### [EXTRACT PROVIDED]
=======

To outline or not to outline

If you are looking to start a quarrel (or at least a passionate debate) in an MFA creative writing program, the topic of outlining is a winner every time. Having never taken an creative writing class or alas, even majored in English, I came to the debate late in the game and without a horse in the race. I believe that in the end each writer finds her own way, and no one system works for every writer. That said I think I have finally hit upon an outlining strategy that works well for me. I think of it as the Retrospective Outline. I’ve always intuitively resisted the initial outline as stifling but I know that sooner or later the structure of story needs attention, so I’ve taken to doing the outline after a full first draft is finished.

=======

### [INFORMATION SUPPLIED]
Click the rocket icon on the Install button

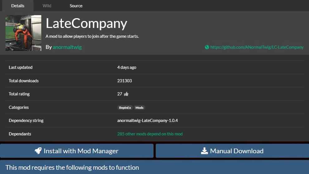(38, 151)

=======

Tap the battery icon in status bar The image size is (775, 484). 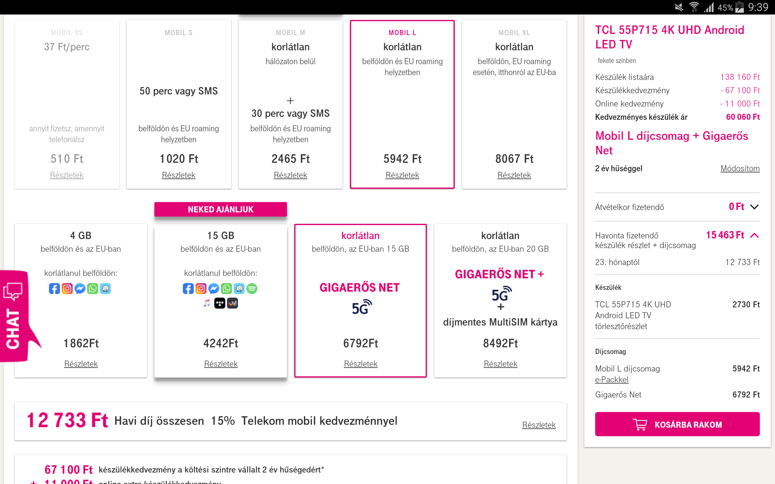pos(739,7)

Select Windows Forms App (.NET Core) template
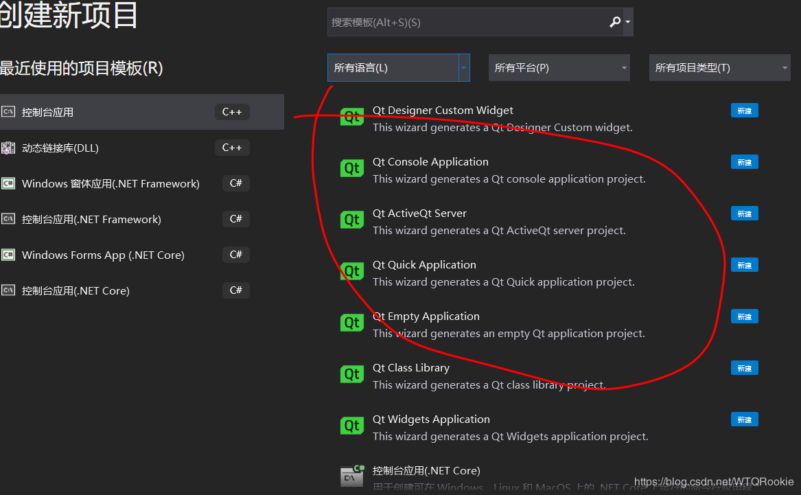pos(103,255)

=======

### [DIRECTIVES]
(1) Answer these about the piece on outlining:
(a) In what kind of program is outlining said to start a quarrel?
(b) What name does the writer give to the outlining strategy?
(c) At what point does the writer now do the outline?
(2) Resume the piece on outlining, starting after its final sentence.
The entries come from a different source than the piece on outlining.

### [ANSWERS PROVIDED]
(1)
(a) An MFA creative writing program.
(b) The Retrospective Outline.
(c) After a full first draft is finished.

(2)
I finished a draft right before Christmas. It’s a story I’ve been working on for a while. Like a lot of writers I’ve heard from over the years, I’m better at beginnings and endings than middles. It’s very easy to lose focus in the middle and either write more scenes than you really need or not quite enough leaving gaps in the narrative. A friend recommended the screenwriting book Save the Cat and since I hope to write a screenplay in the next few months I thought I’d give it a try. Screenwriter Blake Snyder is a big advocate of laying out an entire movie in scenes, a note card for each scene. The scenes are put on a cork board, a row of cards for each of three acts, and rearranged or discarded as necessary. I was a bit skeptical at first but my studio has a lovely long empty wall painted in my favorite shade of red, so I gave it a try using post-it notes.

Drama in 3 Acts!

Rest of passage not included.